Task — Below are some records. Pull every line that contains the word "this".

═══ Provided material

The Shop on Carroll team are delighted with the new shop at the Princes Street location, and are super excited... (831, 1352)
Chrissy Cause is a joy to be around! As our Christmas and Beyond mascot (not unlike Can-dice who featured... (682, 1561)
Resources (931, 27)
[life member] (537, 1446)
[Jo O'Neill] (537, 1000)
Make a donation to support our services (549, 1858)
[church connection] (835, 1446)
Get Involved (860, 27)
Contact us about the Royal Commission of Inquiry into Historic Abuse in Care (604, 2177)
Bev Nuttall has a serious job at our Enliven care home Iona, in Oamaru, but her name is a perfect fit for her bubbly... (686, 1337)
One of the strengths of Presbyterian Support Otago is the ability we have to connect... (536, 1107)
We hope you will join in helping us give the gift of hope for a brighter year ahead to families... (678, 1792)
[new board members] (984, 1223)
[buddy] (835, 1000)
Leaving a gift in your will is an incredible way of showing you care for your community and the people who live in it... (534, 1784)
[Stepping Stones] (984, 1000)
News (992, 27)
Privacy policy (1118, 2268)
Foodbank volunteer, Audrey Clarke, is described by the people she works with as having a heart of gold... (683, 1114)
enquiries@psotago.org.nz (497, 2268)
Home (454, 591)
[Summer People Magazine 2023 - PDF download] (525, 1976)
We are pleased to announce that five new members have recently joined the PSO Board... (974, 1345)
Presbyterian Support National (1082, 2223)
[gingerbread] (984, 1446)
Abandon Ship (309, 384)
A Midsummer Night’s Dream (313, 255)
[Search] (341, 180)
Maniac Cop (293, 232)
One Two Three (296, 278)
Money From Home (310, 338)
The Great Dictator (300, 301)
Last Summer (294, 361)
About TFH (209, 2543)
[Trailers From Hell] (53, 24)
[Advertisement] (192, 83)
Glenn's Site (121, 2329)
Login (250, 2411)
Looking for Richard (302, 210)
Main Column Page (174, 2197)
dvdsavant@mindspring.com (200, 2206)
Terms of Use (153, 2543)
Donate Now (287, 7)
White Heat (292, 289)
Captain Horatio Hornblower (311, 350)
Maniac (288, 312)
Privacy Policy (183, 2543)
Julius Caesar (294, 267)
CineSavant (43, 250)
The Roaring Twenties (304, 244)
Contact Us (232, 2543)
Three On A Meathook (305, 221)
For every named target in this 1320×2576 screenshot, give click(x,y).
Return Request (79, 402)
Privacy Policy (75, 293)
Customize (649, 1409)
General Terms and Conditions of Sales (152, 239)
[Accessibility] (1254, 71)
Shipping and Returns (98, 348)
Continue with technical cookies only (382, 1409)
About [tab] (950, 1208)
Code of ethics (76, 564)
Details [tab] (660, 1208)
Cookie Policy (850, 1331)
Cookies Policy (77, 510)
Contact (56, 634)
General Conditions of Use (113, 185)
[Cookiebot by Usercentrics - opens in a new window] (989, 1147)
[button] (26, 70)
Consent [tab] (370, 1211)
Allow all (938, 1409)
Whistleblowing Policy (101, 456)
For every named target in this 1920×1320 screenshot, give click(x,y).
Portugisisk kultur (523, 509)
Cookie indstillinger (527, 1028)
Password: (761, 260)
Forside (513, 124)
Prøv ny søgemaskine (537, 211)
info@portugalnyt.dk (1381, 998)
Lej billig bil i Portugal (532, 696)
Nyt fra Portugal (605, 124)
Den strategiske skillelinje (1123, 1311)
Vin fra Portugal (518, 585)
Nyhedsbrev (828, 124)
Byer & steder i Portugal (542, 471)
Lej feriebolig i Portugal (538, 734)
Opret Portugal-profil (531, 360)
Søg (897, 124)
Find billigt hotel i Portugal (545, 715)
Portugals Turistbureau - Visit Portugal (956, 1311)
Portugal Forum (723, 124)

══════

Result —
For every named target in this 1320×2576 screenshot, give click(x,y).
For every named target in this 1920×1320 screenshot, give click(x,y).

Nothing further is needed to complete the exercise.